Items from a data source

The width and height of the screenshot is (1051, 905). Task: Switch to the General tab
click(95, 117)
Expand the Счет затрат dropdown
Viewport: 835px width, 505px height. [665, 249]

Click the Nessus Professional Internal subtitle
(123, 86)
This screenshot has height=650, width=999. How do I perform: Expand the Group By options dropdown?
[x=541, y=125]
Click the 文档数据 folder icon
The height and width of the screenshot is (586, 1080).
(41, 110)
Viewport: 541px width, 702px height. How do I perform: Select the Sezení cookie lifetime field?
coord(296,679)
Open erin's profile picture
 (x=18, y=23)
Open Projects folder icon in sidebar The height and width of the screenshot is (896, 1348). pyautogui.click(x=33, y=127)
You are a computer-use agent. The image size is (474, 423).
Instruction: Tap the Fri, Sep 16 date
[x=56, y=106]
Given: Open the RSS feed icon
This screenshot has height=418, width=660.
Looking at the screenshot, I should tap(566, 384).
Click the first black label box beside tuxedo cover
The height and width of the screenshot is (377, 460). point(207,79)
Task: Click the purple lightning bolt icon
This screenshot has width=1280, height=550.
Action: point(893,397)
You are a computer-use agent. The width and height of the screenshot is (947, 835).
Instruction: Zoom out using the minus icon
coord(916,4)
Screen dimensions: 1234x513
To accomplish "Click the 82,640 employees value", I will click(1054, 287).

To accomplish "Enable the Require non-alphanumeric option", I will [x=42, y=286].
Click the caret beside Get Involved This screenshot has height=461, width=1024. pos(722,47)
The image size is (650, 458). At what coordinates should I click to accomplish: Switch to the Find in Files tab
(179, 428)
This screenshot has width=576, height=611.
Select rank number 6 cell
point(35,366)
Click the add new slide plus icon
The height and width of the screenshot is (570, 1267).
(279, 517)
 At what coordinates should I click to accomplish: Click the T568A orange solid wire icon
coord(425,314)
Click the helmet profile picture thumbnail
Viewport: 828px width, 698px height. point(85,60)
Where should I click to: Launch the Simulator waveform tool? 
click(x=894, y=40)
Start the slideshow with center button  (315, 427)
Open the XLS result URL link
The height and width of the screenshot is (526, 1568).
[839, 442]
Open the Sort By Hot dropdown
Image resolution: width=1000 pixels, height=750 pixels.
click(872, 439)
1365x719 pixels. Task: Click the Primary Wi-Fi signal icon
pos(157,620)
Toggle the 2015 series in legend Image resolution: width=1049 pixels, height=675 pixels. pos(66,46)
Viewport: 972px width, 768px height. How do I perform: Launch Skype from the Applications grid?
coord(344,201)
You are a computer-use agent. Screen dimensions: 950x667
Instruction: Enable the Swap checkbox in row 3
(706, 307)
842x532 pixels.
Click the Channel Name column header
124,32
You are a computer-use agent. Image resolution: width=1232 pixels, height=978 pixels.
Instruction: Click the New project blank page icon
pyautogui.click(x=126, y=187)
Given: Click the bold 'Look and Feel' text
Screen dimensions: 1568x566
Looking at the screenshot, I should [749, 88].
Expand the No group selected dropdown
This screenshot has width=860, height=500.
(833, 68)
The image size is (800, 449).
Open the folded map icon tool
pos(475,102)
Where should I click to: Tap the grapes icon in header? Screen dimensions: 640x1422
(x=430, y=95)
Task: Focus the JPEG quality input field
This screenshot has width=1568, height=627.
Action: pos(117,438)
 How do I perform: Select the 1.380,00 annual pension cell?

> What to produce
Give the number of lines in the entries that hold the string "folder", and add nothing else.

> Exercise answer
2